*Problem description*
The lines to copy run from the one containing "Task: Click the 邮箱登录 envelope icon" to the last line of the entries; output those lines exactly and only them, without pictures.
Top of Information
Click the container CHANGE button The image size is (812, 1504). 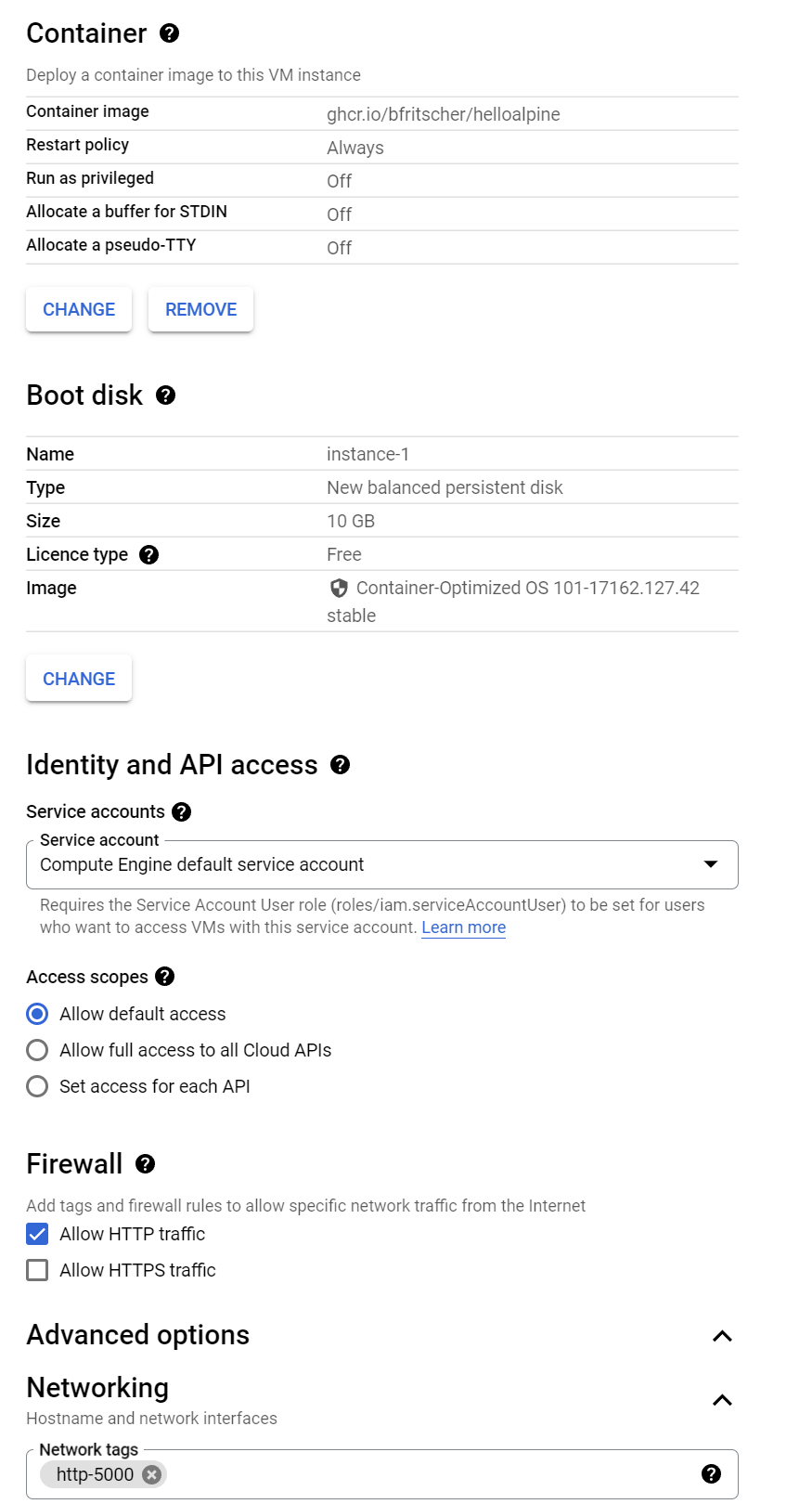click(x=79, y=309)
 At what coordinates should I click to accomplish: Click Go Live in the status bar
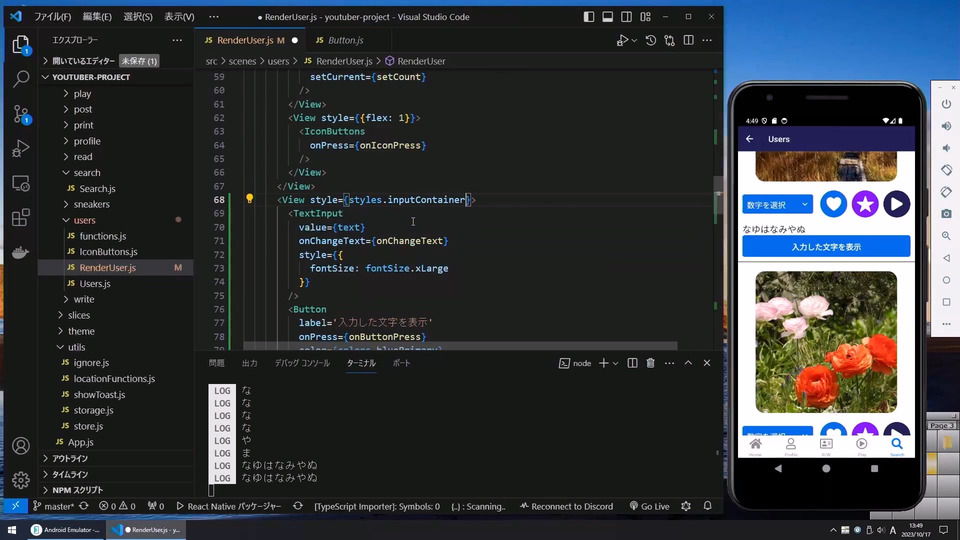(649, 506)
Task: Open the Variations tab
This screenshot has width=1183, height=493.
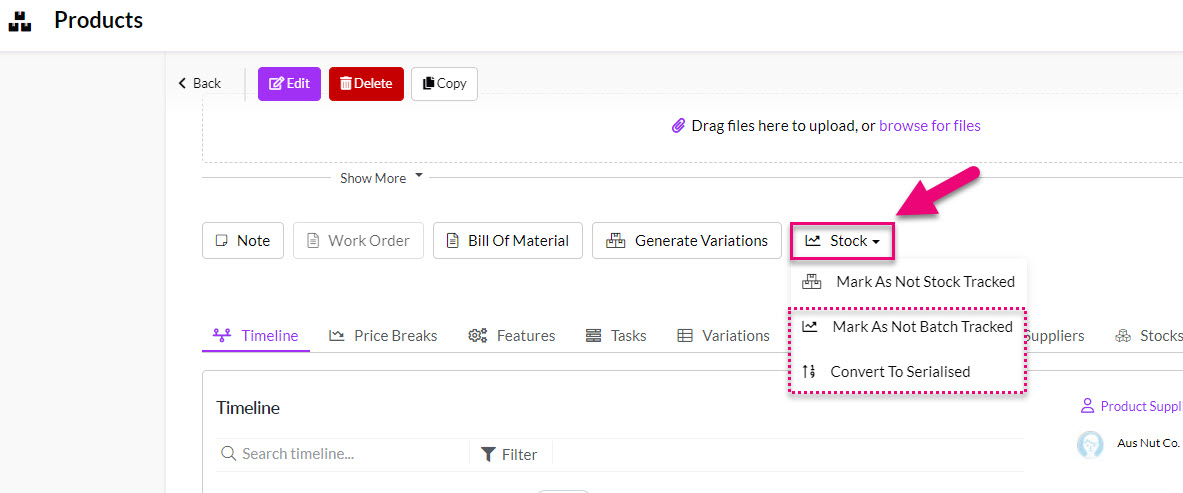Action: point(723,336)
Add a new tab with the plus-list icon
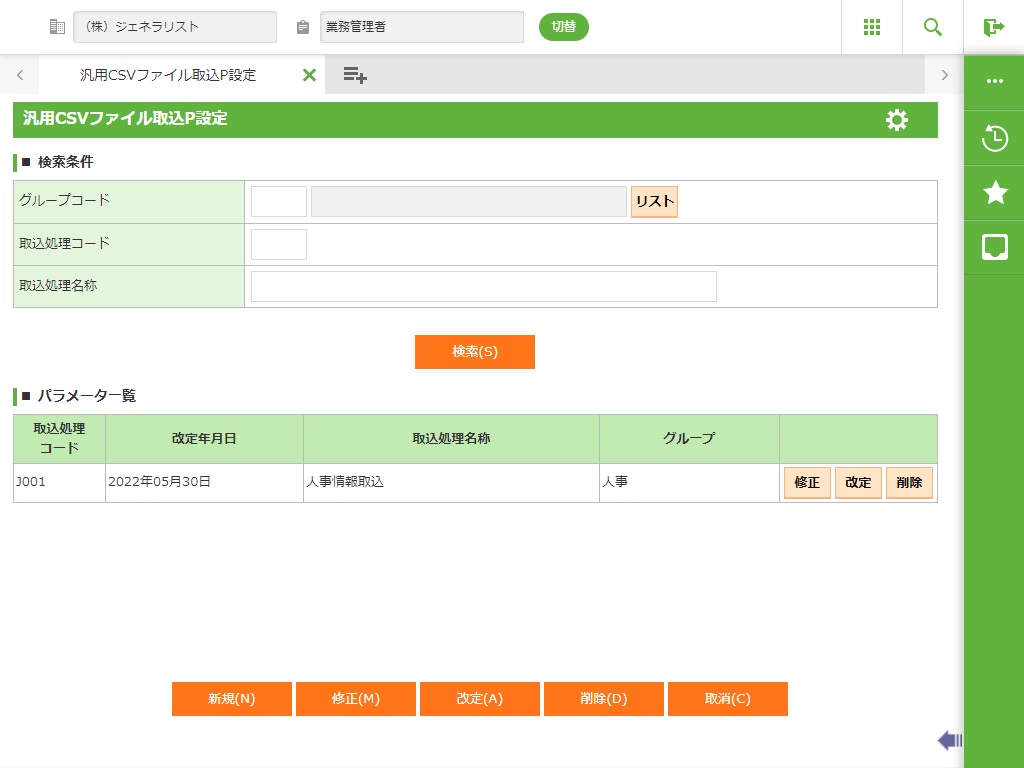 (x=355, y=75)
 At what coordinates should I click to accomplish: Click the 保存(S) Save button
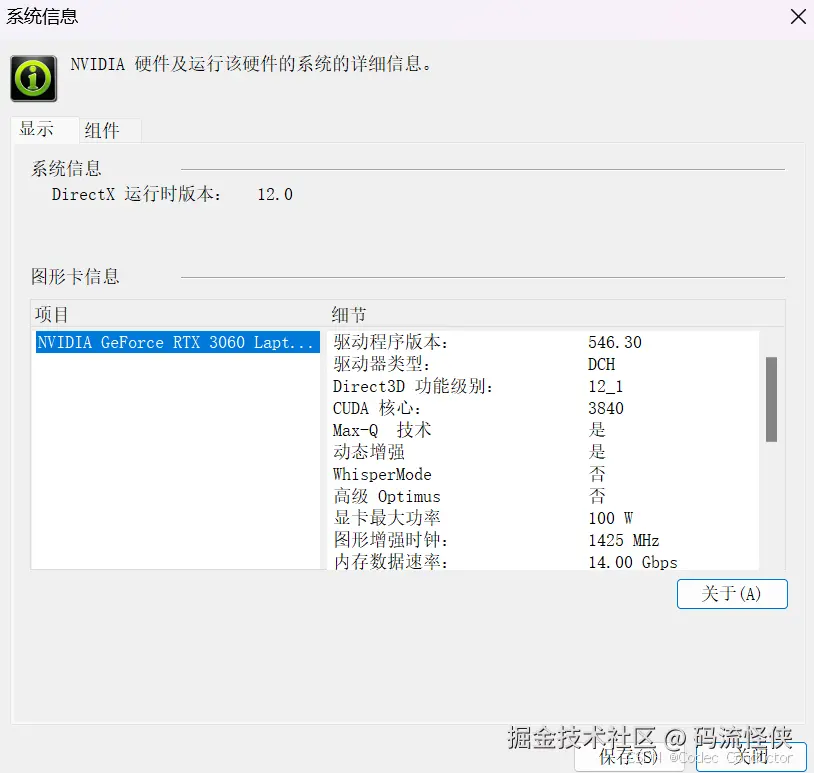[629, 758]
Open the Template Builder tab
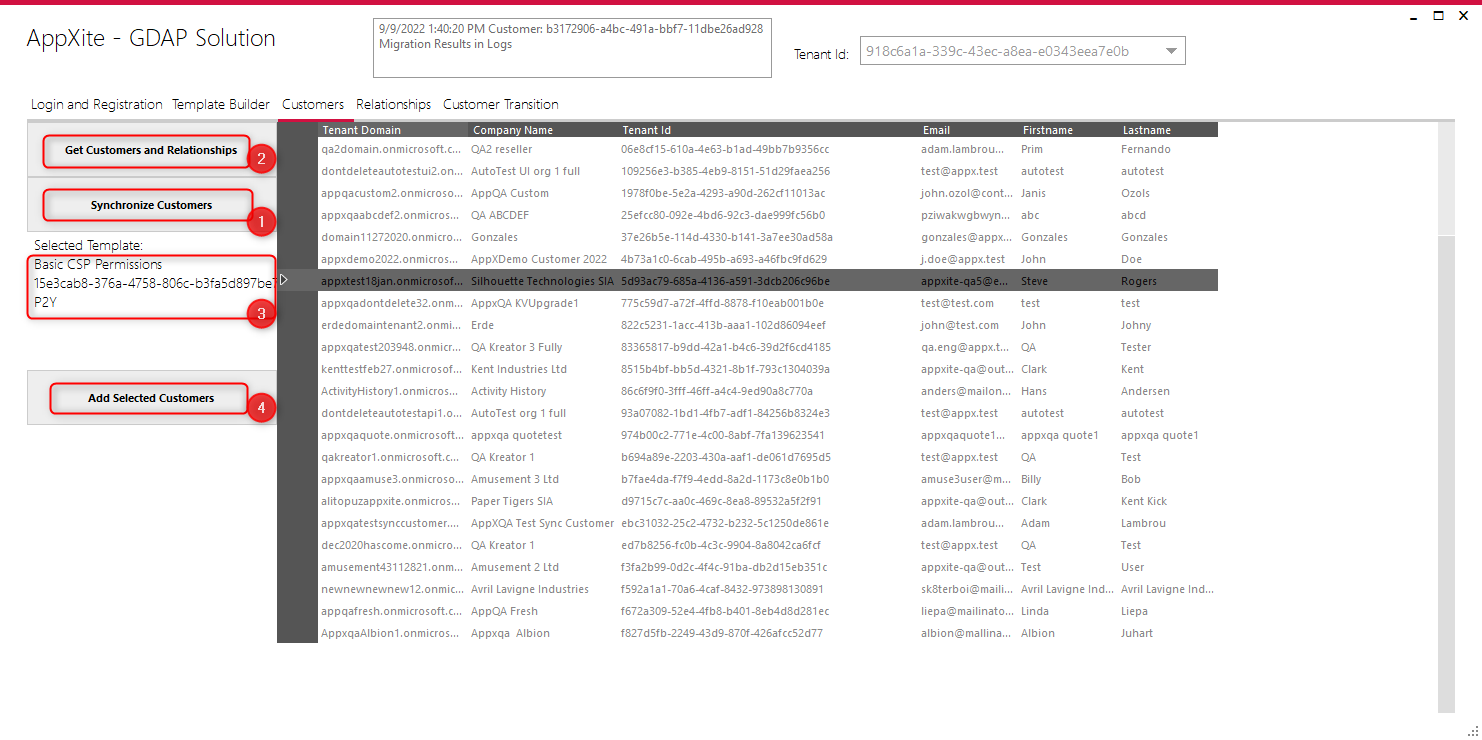 (221, 104)
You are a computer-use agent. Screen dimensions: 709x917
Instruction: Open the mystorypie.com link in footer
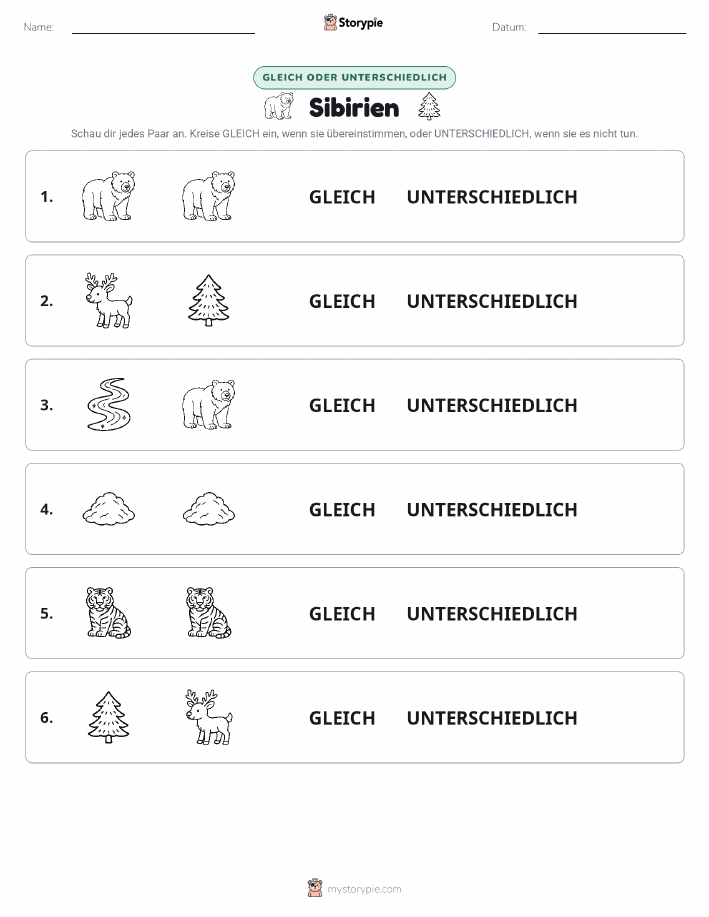(364, 889)
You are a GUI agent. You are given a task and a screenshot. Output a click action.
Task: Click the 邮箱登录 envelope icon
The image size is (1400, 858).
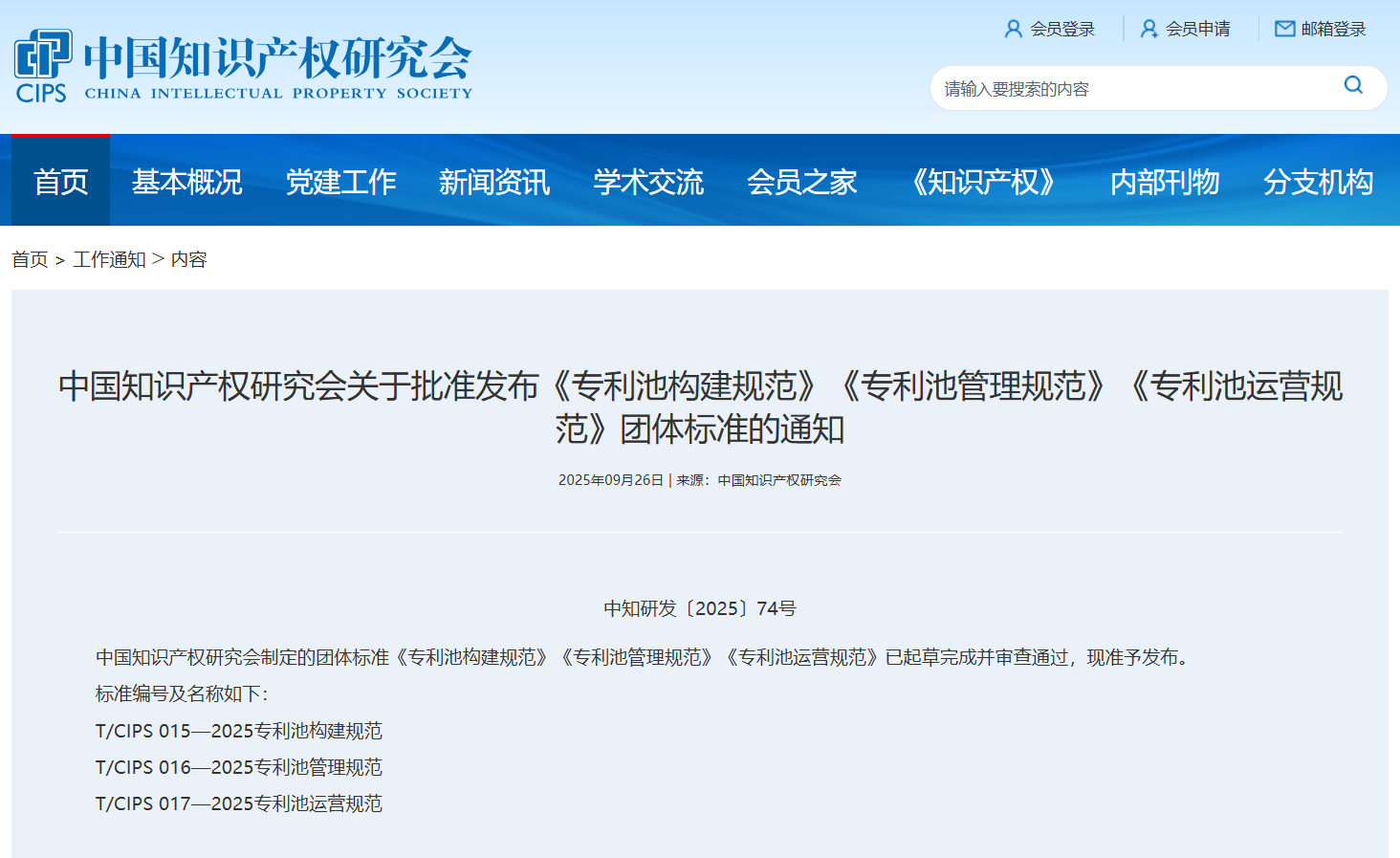point(1284,30)
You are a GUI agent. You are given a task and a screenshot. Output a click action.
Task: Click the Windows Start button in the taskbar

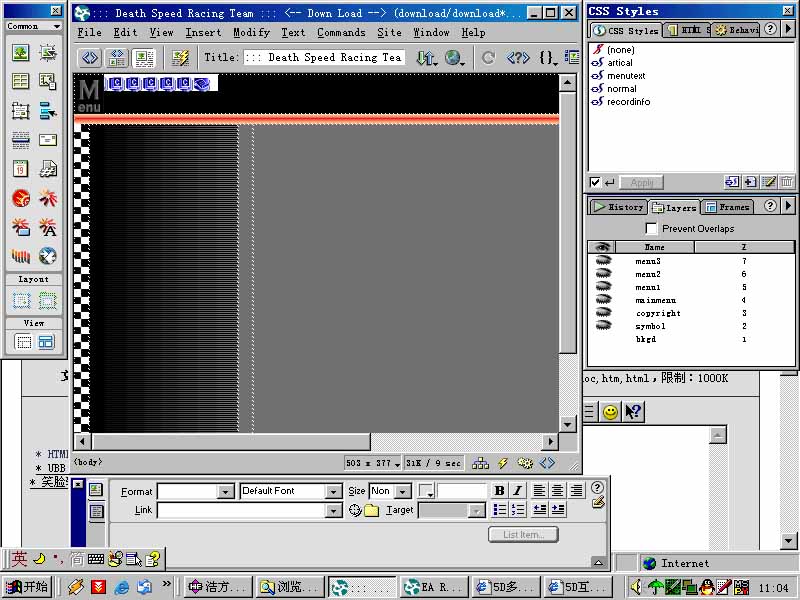click(x=27, y=587)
Bottom of Information
*Answer to this problem*
Task: Click the 邮箱登录 envelope icon
The image size is (1400, 858).
point(1284,30)
You are a GUI agent. You are given a task and a screenshot. Output a click action.
Task: Click the Windows Start button in the taskbar

click(x=27, y=587)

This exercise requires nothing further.